Of all the lines below, output only those starting at the one with "Click the 'Answer:'" and ending at the one with "Given: Click info", both ends included, exactly as written.

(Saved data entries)
[Start of Attachment]
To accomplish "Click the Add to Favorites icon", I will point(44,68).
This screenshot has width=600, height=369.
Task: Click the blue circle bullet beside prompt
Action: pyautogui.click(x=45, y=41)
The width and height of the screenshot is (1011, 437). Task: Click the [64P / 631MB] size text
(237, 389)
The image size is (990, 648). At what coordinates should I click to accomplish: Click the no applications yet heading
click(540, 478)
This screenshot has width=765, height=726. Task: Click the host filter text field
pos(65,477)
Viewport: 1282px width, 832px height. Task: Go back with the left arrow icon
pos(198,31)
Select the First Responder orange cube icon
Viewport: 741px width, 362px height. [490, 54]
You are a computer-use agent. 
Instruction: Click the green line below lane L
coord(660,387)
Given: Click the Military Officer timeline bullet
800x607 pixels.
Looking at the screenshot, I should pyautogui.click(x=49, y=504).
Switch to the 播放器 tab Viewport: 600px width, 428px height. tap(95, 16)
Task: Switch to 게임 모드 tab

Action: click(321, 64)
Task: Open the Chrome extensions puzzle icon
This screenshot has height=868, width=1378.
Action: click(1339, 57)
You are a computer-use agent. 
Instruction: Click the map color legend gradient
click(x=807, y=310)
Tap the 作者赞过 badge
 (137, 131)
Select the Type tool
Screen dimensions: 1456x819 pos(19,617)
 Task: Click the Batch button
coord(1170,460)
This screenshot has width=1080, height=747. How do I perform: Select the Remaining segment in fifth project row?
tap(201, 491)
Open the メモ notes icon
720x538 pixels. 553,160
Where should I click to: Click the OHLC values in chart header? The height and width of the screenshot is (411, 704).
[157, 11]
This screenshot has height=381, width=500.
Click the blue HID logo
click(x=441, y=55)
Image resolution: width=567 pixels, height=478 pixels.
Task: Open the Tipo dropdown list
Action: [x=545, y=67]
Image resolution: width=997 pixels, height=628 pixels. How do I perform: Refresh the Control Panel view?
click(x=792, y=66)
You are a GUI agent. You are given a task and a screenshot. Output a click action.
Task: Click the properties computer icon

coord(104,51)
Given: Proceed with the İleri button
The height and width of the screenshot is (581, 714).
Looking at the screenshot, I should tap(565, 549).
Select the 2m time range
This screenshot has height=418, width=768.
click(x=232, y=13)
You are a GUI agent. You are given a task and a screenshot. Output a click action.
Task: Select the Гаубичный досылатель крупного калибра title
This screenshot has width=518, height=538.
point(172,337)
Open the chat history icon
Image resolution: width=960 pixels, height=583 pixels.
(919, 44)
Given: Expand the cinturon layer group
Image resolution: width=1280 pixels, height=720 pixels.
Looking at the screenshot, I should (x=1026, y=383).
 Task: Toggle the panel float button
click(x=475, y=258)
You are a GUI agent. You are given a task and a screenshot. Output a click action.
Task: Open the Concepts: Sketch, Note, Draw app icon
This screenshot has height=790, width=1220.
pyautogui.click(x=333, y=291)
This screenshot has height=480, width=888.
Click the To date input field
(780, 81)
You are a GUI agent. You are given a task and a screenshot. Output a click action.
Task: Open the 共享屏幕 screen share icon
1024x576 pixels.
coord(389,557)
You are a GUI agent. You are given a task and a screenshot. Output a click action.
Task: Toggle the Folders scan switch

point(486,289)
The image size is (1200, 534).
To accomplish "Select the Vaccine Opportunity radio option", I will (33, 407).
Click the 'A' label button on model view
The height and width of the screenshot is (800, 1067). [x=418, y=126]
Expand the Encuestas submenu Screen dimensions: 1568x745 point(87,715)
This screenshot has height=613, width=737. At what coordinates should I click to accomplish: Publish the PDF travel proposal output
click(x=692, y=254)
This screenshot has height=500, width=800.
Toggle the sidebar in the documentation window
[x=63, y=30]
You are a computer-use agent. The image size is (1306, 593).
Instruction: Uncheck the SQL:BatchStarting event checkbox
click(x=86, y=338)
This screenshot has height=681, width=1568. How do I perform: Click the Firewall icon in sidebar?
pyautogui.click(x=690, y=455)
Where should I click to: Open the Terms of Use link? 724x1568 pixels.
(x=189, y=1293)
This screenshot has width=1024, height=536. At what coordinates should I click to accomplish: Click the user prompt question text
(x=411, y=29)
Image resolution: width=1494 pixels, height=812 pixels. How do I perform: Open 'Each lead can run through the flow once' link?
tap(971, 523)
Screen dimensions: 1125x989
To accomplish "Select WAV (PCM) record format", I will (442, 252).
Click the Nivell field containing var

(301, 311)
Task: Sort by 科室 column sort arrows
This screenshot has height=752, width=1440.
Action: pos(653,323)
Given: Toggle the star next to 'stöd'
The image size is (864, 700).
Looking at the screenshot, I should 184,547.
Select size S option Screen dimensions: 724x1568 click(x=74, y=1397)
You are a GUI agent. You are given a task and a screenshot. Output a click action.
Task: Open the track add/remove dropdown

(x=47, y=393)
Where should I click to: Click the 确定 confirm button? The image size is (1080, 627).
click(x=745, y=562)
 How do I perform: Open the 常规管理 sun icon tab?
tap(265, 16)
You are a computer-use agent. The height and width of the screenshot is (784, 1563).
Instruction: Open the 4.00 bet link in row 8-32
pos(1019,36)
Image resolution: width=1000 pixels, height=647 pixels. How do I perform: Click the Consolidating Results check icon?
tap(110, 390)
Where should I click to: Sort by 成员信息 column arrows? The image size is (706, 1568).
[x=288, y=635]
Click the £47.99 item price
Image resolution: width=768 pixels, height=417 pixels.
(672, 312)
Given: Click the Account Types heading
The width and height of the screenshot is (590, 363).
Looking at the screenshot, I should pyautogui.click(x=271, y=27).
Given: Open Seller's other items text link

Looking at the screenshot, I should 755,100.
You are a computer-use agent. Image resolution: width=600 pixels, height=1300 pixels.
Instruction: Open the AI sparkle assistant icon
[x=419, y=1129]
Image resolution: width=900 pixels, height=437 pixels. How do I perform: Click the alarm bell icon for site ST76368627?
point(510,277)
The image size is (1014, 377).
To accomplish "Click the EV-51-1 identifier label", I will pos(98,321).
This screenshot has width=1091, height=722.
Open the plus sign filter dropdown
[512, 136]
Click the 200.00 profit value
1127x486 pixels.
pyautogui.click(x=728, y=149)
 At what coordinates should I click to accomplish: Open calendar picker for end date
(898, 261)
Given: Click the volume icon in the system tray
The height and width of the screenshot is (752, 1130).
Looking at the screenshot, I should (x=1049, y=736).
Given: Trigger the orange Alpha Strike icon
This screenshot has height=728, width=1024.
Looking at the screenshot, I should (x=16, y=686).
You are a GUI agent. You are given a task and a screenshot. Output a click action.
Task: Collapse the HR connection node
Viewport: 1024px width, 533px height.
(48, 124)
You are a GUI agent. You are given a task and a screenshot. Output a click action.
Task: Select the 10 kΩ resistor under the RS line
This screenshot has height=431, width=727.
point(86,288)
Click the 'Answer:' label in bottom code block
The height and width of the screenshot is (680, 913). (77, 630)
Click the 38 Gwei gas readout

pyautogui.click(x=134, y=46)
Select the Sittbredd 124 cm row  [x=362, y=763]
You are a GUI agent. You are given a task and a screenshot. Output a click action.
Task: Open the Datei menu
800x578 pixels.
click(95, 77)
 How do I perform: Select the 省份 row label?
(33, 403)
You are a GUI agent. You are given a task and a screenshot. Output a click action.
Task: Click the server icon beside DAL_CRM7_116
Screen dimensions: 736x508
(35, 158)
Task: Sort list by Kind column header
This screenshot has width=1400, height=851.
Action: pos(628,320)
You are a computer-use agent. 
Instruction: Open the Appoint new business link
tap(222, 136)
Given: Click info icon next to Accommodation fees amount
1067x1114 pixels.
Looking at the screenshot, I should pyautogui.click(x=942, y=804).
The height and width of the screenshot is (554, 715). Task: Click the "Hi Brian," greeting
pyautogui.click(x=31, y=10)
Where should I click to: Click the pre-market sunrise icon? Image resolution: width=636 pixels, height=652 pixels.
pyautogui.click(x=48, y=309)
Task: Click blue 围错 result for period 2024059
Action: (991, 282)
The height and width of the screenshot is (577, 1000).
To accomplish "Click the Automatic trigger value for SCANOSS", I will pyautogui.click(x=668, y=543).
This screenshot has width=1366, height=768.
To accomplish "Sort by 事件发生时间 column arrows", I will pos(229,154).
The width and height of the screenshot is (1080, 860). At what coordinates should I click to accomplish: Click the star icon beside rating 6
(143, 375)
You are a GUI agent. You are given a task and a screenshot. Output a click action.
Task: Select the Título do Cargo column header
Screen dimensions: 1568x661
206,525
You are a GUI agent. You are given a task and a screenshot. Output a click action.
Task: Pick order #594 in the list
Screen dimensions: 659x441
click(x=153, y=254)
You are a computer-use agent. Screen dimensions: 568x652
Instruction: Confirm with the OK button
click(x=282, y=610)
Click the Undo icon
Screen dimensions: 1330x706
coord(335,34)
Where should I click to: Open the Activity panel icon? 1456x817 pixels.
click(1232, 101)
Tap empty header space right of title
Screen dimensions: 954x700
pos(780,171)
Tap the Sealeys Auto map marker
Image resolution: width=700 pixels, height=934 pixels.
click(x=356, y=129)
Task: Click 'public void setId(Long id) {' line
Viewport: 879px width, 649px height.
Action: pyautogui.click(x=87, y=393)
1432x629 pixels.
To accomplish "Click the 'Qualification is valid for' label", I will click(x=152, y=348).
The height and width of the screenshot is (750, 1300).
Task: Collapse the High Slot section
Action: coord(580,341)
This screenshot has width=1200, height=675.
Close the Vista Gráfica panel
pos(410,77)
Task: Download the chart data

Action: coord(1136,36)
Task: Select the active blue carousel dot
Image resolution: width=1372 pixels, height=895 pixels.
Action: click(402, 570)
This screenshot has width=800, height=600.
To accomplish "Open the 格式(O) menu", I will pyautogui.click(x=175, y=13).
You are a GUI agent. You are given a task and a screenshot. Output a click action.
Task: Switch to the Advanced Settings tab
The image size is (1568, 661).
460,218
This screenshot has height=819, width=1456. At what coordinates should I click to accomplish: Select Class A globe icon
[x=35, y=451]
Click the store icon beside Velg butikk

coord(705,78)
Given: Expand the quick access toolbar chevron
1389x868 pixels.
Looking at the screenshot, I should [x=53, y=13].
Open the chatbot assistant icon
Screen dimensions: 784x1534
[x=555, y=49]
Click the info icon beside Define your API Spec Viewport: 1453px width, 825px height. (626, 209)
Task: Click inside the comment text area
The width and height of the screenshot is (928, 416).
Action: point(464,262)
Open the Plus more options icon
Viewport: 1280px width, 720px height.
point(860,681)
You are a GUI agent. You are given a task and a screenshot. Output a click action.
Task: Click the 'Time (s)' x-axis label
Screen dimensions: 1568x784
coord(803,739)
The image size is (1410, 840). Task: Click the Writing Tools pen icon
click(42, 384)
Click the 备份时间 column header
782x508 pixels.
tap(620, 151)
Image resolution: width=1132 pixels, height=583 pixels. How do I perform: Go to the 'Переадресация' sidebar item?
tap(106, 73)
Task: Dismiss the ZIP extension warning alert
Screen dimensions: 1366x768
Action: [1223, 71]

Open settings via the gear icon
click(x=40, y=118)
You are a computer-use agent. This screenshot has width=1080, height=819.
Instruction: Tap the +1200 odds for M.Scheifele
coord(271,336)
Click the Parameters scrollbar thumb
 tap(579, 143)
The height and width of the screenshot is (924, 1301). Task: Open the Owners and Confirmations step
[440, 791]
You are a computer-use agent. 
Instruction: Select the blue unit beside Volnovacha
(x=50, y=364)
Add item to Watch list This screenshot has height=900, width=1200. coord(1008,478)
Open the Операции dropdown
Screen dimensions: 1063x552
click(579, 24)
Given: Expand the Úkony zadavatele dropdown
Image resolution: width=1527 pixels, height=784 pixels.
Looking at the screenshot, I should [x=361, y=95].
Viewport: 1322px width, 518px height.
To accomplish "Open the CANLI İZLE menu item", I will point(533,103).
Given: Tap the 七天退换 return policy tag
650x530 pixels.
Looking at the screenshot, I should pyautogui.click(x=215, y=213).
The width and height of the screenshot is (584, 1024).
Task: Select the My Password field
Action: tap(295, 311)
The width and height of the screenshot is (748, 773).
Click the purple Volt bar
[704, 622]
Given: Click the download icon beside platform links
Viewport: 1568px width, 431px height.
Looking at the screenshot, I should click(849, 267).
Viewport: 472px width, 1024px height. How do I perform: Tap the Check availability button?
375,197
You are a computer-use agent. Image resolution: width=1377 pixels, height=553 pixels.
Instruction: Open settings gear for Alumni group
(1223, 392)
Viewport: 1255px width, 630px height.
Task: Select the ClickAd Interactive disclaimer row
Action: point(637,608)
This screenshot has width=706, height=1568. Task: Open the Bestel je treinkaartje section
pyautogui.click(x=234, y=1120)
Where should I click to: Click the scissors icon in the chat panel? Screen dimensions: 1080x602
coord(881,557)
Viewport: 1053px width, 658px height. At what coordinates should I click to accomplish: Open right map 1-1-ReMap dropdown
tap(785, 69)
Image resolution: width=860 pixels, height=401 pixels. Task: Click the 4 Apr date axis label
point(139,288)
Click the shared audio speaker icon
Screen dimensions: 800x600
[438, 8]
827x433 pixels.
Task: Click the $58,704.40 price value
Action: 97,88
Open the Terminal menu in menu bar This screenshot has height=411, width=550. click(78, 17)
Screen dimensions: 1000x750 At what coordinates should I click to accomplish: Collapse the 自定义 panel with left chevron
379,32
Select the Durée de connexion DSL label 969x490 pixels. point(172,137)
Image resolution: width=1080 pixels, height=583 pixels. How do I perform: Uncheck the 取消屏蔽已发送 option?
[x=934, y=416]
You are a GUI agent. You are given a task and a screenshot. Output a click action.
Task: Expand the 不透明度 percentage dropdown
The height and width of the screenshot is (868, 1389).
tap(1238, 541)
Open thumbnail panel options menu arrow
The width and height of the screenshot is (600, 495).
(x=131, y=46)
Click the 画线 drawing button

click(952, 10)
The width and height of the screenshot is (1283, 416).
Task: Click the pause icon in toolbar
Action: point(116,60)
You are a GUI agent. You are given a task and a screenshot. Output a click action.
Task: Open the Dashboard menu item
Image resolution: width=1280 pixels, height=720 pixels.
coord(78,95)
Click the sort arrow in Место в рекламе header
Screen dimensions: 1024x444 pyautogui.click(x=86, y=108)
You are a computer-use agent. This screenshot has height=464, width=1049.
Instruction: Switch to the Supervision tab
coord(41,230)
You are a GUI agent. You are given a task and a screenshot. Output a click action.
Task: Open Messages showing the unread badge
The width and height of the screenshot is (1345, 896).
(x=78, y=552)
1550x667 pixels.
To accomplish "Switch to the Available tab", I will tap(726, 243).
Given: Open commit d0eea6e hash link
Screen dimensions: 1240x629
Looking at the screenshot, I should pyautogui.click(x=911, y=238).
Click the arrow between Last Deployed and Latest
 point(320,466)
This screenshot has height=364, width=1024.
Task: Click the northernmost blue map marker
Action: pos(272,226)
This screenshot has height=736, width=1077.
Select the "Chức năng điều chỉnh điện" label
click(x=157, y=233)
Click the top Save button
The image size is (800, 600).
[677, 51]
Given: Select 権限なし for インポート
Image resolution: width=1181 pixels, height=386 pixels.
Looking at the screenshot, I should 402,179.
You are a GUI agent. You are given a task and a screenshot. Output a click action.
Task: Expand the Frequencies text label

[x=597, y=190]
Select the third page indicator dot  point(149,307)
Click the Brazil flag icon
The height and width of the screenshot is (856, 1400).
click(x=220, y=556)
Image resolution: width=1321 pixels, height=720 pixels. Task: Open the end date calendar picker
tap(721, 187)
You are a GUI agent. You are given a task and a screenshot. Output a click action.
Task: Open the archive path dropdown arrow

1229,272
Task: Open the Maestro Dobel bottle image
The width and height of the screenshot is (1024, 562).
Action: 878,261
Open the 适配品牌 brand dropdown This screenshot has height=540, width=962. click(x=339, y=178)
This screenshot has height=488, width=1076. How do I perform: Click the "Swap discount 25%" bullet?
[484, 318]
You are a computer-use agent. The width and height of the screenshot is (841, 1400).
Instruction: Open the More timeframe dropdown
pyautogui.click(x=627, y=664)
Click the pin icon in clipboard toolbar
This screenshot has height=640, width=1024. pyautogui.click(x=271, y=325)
[End of Attachment]
* [Answer to this exercise]
Click the 'Answer:' label in bottom code block
The height and width of the screenshot is (680, 913). (77, 630)
Click the 38 Gwei gas readout

pyautogui.click(x=134, y=46)
Select the Sittbredd 124 cm row  [x=362, y=763]
You are a GUI agent. You are given a task and a screenshot. Output a click action.
Task: Open the Datei menu
800x578 pixels.
click(95, 77)
 How do I perform: Select the 省份 row label?
(33, 403)
You are a GUI agent. You are given a task and a screenshot. Output a click action.
Task: Click the server icon beside DAL_CRM7_116
Screen dimensions: 736x508
(35, 158)
Task: Sort list by Kind column header
This screenshot has width=1400, height=851.
Action: pos(628,320)
You are a computer-use agent. 
Instruction: Open the Appoint new business link
tap(222, 136)
Given: Click info icon next to Accommodation fees amount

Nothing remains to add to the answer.